Geçtiğimiz günlerde bölgede incelemelerde bulunan bir grup tarafından kaydedilen devasa siperlerin fotoğrafları sosyal medyada paylaşım rekorları kırarken, konuyla ilgili ciddi bir adım atılmaması vatandaşları kahrediyor.
Komisyon raporlarının ilgili yerlere ve Bakanlıklara gönderilmesinin üzerinden uzunca bir zaman geçmiş olmasına rağmen konuyla ilgili bir gelişme olmadığı Milli Savunma Bakanlığı ve Genelkurmay’da bölgeyle ilgili kayıt olmadığı ifade edilmesine karşın Genelkurmay Başkanlığı’nın ‘Birinci Dünya Harbinde Türk Harbi Kafkas Cephesi 3. Ordu Hareketi’ adlı 2 ciltlik kitabında Gümüşhane ve çevresindeki coğrafyada geçen savaşların hem krokileri hem de anlatımları yer alırken, yaklaşık 100 yıl önceki Rus işgali döneminde şiddetli çatışmaların yaşandığı bölge aynı kitapta Artebel Vadisi (Ertabil Deresi) olarak yer alıyor.
Önceki yıllarda bir grup gazeteci tarafından Ahtabur gölü üzerinde 3 bin 149 metre rakımda vatandaşların anlatılarının ardından varlığı bilinen şehit mezarları gündeme getirilmiş, ardından ilgili kurum olan Doğa Koruma ve Milli Parklar Bölge Müdürlüğü tarafından oluşturulan komisyon vasıtasıyla konu bölgede ve yöre insanları arasında araştırılmıştı.
Doğa Koruma ve Milli Parklar 12. Bölge Müdürlüğü’nün konuyu ilgili yerlere göndermesinin ardından en ufak bir hareketlilik bir yaşanmazken, konuyu sık sık gündeme getiren gazetecilerin haberlerinin üzerine bazı hayırsever vatandaşlar bölgeye kendi imkanları ile şehitlik yapabileceklerini beyan etti.
Köyün yaşlılarının anlatılarıyla bu siper ve şehit mezarlarının yanısıra bahsedilen bazı yerlerde savaş dönemine ait çok sayıda silah ve mühimmat, Rusça ve Osmanlıca yazan çeşitli eşyaların varlığı da biliniyor.

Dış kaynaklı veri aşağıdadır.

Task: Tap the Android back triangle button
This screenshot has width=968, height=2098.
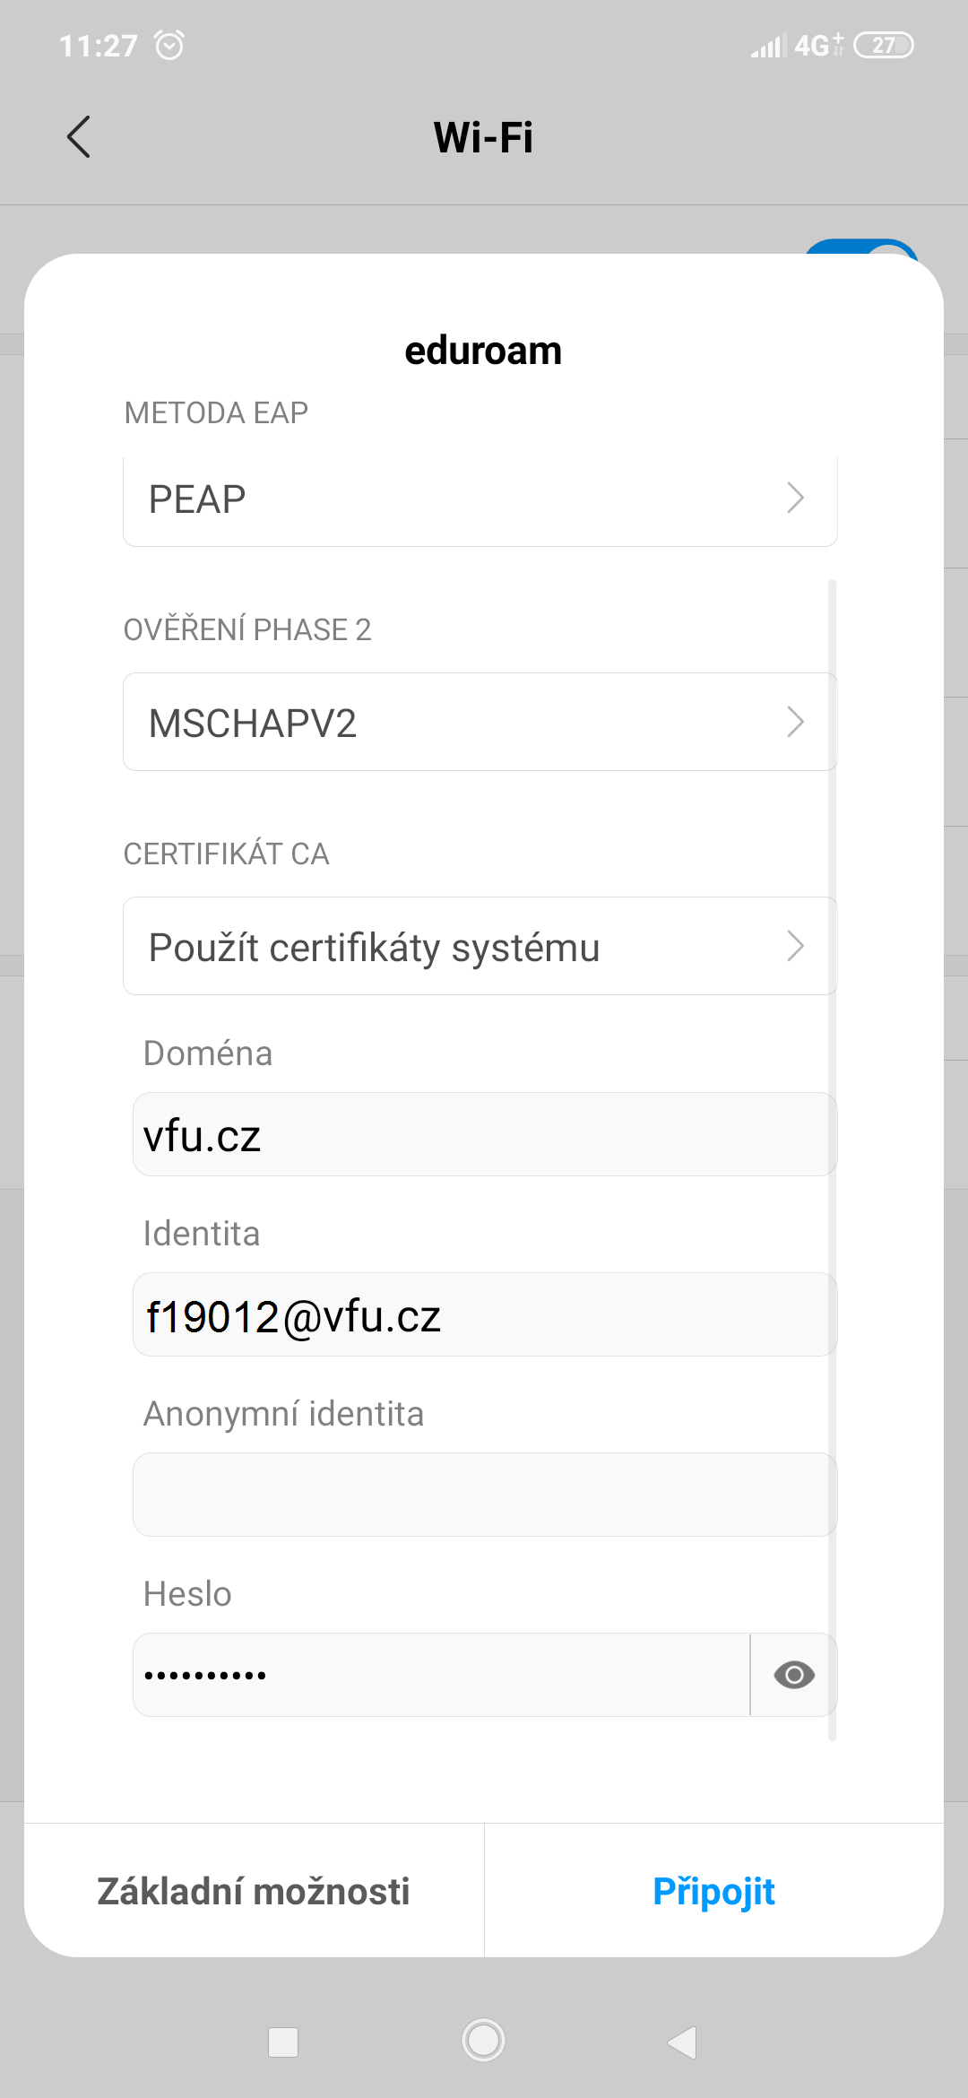Action: pyautogui.click(x=683, y=2042)
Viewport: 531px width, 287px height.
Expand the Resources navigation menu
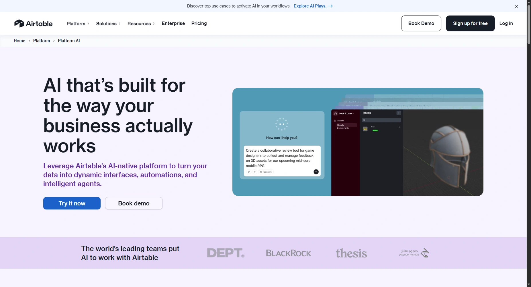click(141, 24)
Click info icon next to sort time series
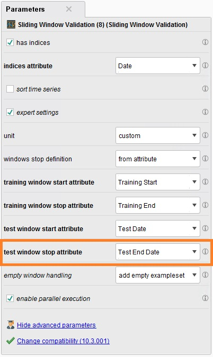Viewport: 213px width, 357px height. pyautogui.click(x=205, y=88)
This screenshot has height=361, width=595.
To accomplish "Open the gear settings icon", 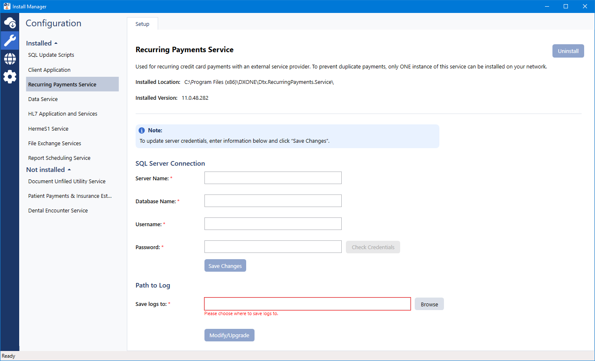I will pyautogui.click(x=10, y=77).
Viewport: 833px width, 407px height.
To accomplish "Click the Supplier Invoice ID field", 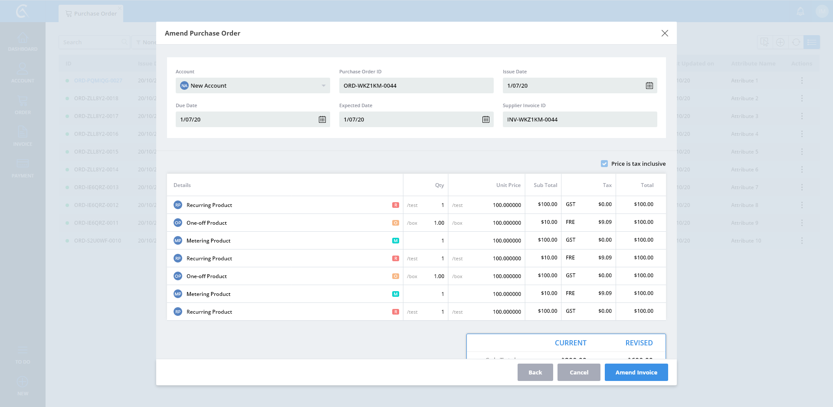I will tap(579, 119).
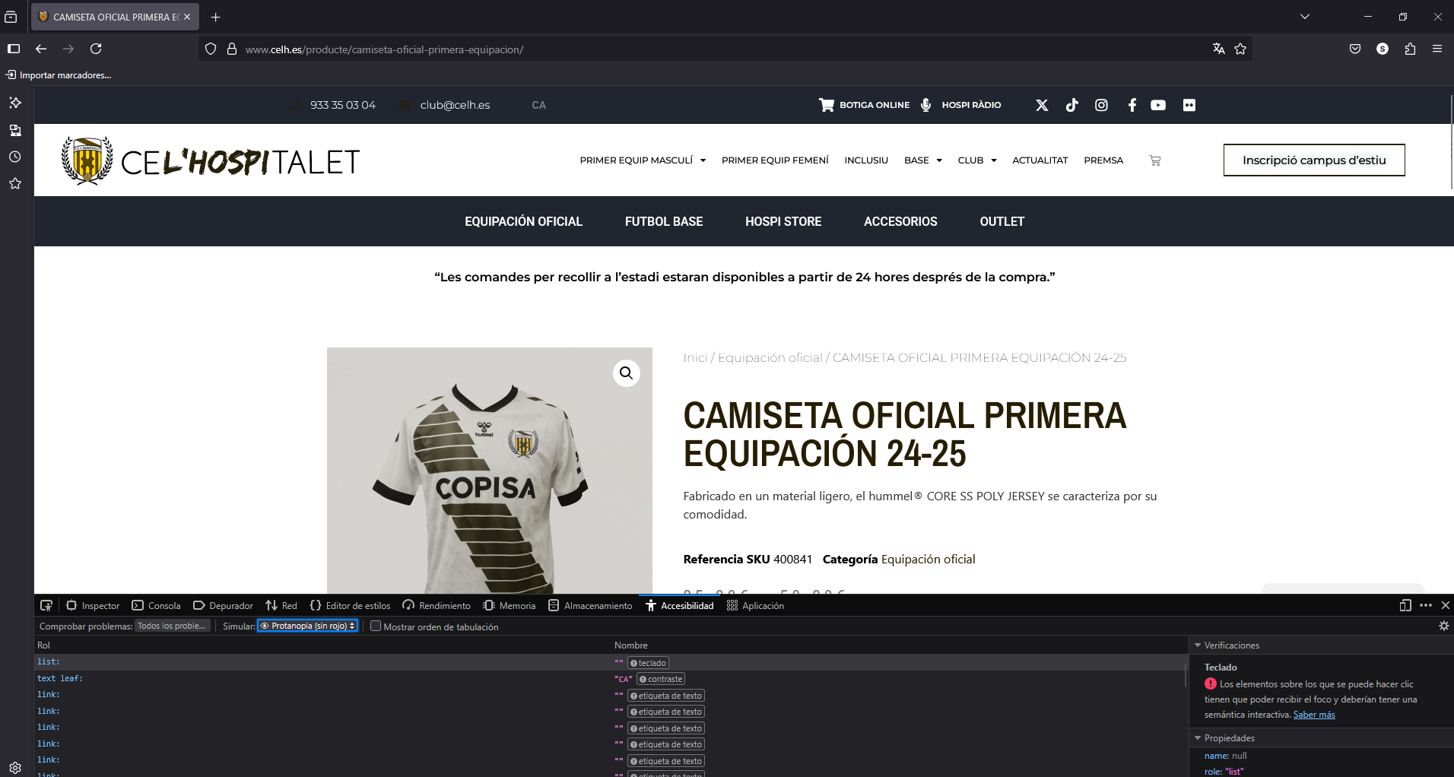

Yüksek rakımda yer alan ve yılın büyük bir bölümünü kar altında geçiren bölgenin 1916-1918 yılları arasındaki Rus İşgali sırasında şiddetli çatışmalara sahne olduğu biliniyor.
Son günlerde sosyal medyada paylaşılan fotoğrafların altında şu ifadeler yer alıyor: “Tespit edilen yeni mevziler ile Artabel zirvelerinde tam yüzyıl önce yaşanmış kurtuluş mücadelesine tanık oluyoruz. Hala izlerini rahatlıkla gördüğümüz top yolları, şehit mezarları ve bozulmamış mevzileri ile Artabel'de bu yönde herhangi bir çalışmanın yapılmamış olmasını hayretler ile karşılıyoruz. Türkiye'nin kurtuluş mücadelesinin verildiği en yüksek rakımlı mevzilerinden olan Artabel'de şehit düşen ecdadımızı rahmetle anarken, onların zor koşullar içerisinde sürdürdükleri bu mücadeleyi gelecek nesillere aktarmak için en azından ciddi bir incelemenin ve bir şehitlik veya savaş anıtının bölgede yapılmasını istiyoruz.”